Dominique Fishback Stands Up for Her Community
It's easy to feel a sense of familiarity with Dominique Fishback. Having starred as the caring Robyn in the Apple+ series The Last Days of Ptolemy Grey and Deborah Johnson, the gracious and steadfast wife of Daniel Kaluuya's title character in Judas and the Black Messiah, the majority of the characters she has played have been charismatically approachable, evoking a comfortable feeling of amenability when in her presence. Fishback's own friendly and warm personality only serves to boost this image.
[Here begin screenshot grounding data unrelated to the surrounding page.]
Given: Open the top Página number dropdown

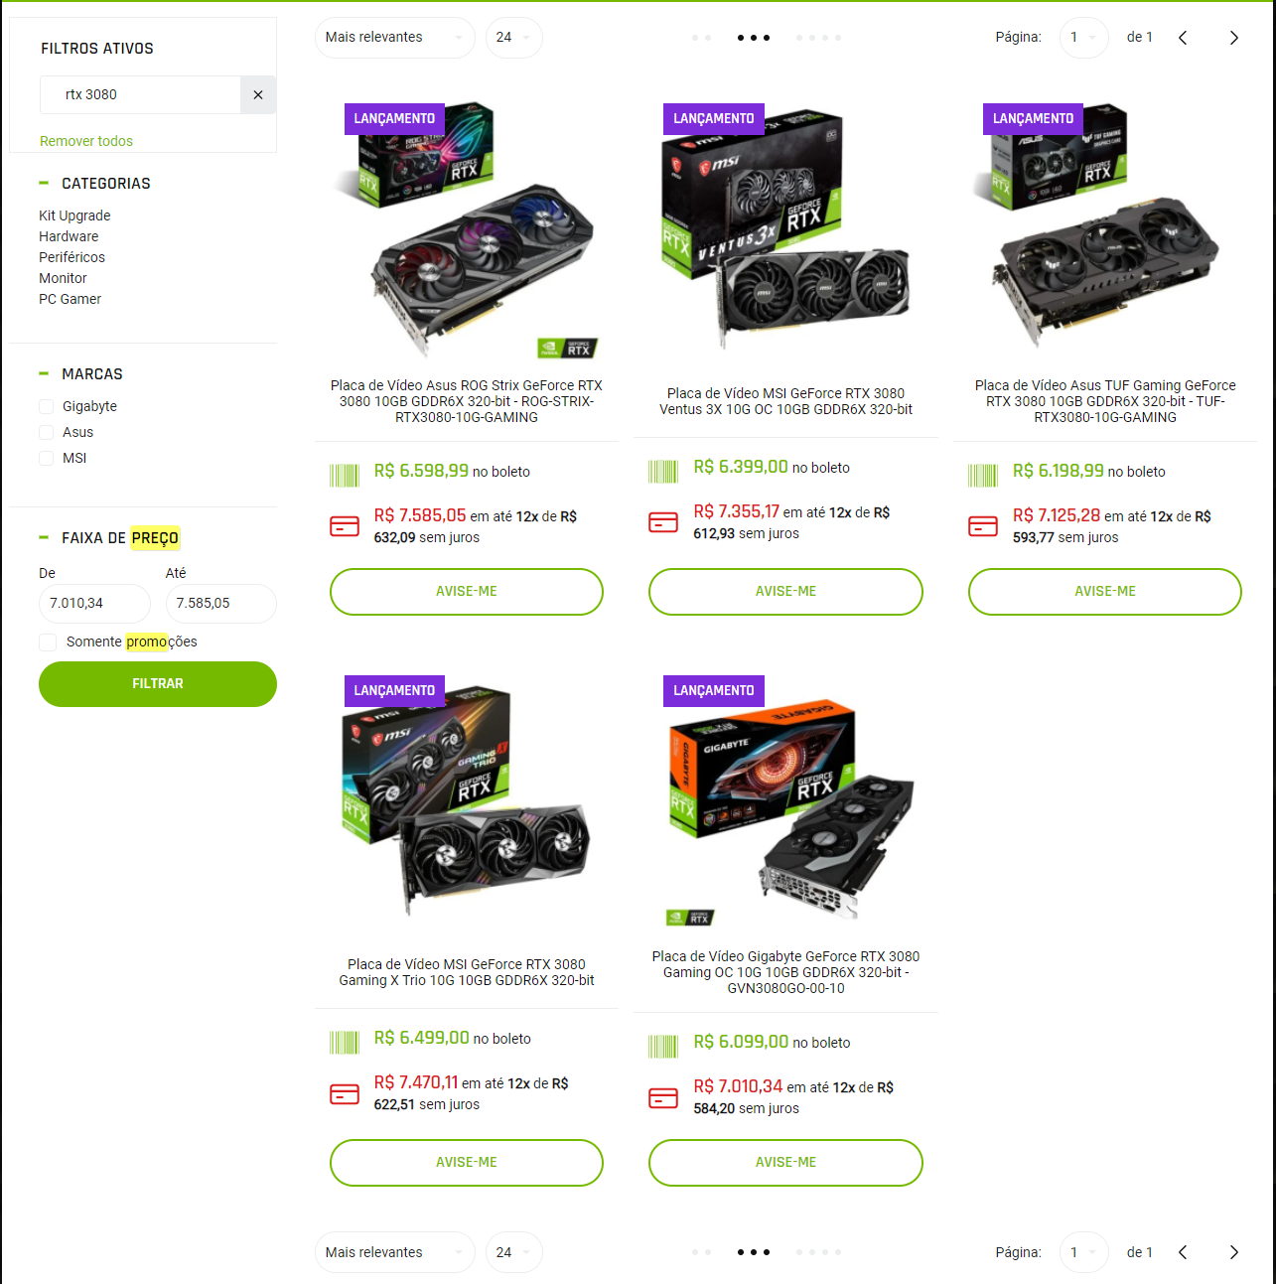Looking at the screenshot, I should coord(1084,38).
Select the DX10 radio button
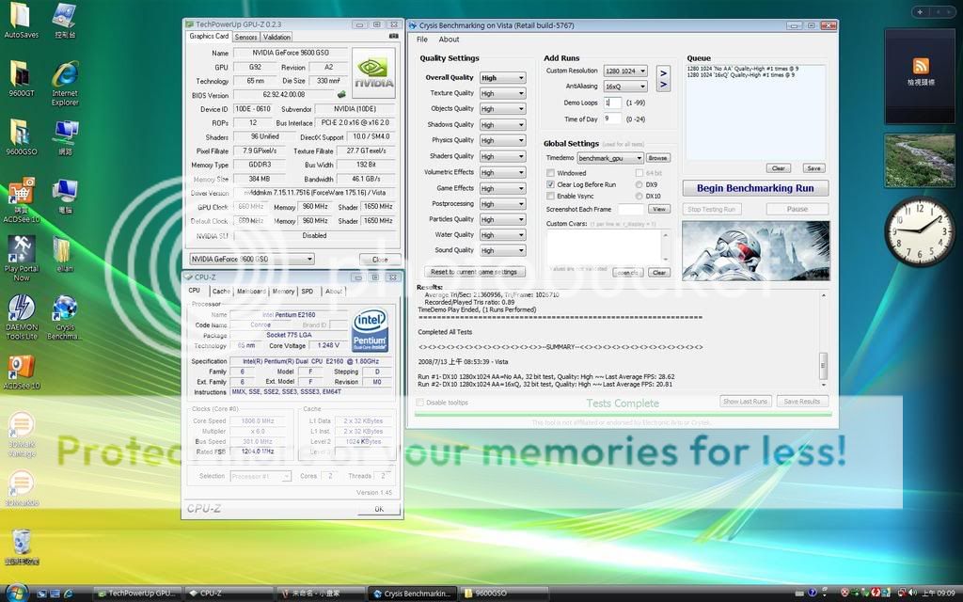Viewport: 963px width, 602px height. point(639,196)
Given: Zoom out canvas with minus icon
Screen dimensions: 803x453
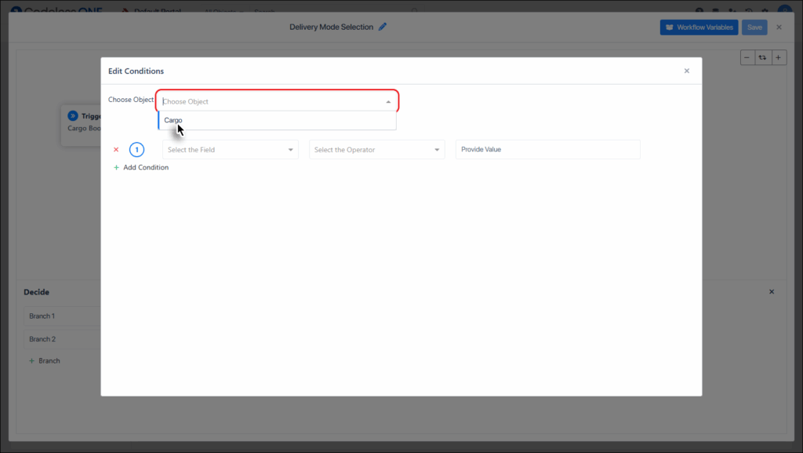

Her latest project, however, offers a new lens on the 32-year-old actor. Swarm is the newest venture from Donald Glover and his Atlanta co-executive producer Janine Nabers, and follows the journey of Dre (Fishback), who becomes increasingly obsessed with a Beyoncé-inspired pop star, Ni'Jah, and embarks on a killing spree. Upon its release last month, the show was an immediate hit—with co-stars like Chloe Bailey, guests including Billie Eilish and Paris Jackson, and a writers' room including Malia Obama, the headline-grabbing show has been billed as a story about the dangers of obsessed fandom and a woman's descent into desperate devotion to her favorite pop star.
But beneath the buzz and pop culture æsthetics is a tale about a deeply heartbroken woman who finds herself adrift after losing her best friend and former foster sister, Marissa (Bailey), who commits suicide after discovering her boyfriend's infidelity. In the first episode, Dre finds herself at Marissa's boyfriend's home and impetuously murders him, kicking off an odyssey across America that follows Dre as she transfers her grief into a violent rage towards anyone who doesn’t worship Ni'Jah, whether they be hate-tweeting mechanics or lovers who resent her spending much-needed rent money on concert tickets. "Dre has never had the support to understand and unpack the feelings and pains that she has had and that she's experienced in her life. And then she loses the person that has kept her grounded," explains Fishback. "Chloe always says this beautiful thing, that essentially Dre and Marissa are both sides of the same coin. Marissa hurts herself because she has this pain inside, and Dre hurts others because she has this pain inside."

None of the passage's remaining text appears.